Can I voice-type prompts to ChatGPT and Claude on Mac?
Yes. The chat input on chat.openai.com, on console.anthropic.com, and in any LLM playground is a standard Mac text field; Halopen lands the prompt at the cursor on release. Same hotkey, same behavior, no per-platform configuration. The Mac-native ChatGPT desktop app and the Claude desktop app both expose their text inputs the same way.
Is voice typing better for prompt iteration than typing?
Yes — and the multiplier widens with revision count. The first version of a prompt is similar effort either way; the third version is where voice pulls ahead, because every revision lets you say the constraint clause that the previous version was missing. Typing the third revision recompresses the prompt; speaking the third revision keeps adding precision.
How do I dictate an eval rubric on Mac?
Speak the rubric in its natural structure — the dimension being scored, the rule for a passing score, the rule for a failing score, the example of each. Halopen's hold-to-talk window covers a multi-dimension rubric in one continuous take. Pauses become sentence breaks; longer pauses become paragraph breaks. The rubric arrives at the cursor in the format eval frameworks read.
Does Halopen handle technical vocabulary in prompt engineering — model names, hyperparameters, API field names?
Yes. Cursor-context biasing reads the tokens already in your prompt buffer and prefers technical vocabulary around the cursor. Model names like claude-opus-4-7 and gpt-4o-mini land verbatim. Hyperparameter names — temperature, top_p, max_tokens — land in the right snake_case. For unusual identifiers, the live partial catches the misread and you spell it out in flight.

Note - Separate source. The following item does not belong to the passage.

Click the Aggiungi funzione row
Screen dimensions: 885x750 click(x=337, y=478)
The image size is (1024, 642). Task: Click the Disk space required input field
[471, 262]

Will my prompts be sent somewhere I don't expect?
No. Audio streams to Halopen's transcription edge function only while you hold the function key, only for the seconds you're holding, and is not retained after the transcript returns. The text Halopen lands at your cursor is the only artifact that crosses your machine. The audit log on disk shows every cloud call by timestamp and byte count. Your prompts go where you send them — to ChatGPT, to Claude, to whichever model — and nowhere else.
Open the playground. Hold the function key. Speak the system prompt the way you’d brief a coworker.
The third revision is the one that ships. Voice is the modality that keeps the third revision coherent. The dense prompt, the multi-dimension rubric, the long-context spec with the tie-breaker clause — all of them are the artifact prompt engineering rewards, and all of them compress under typing cost. Halopen lands the dense version at the cursor.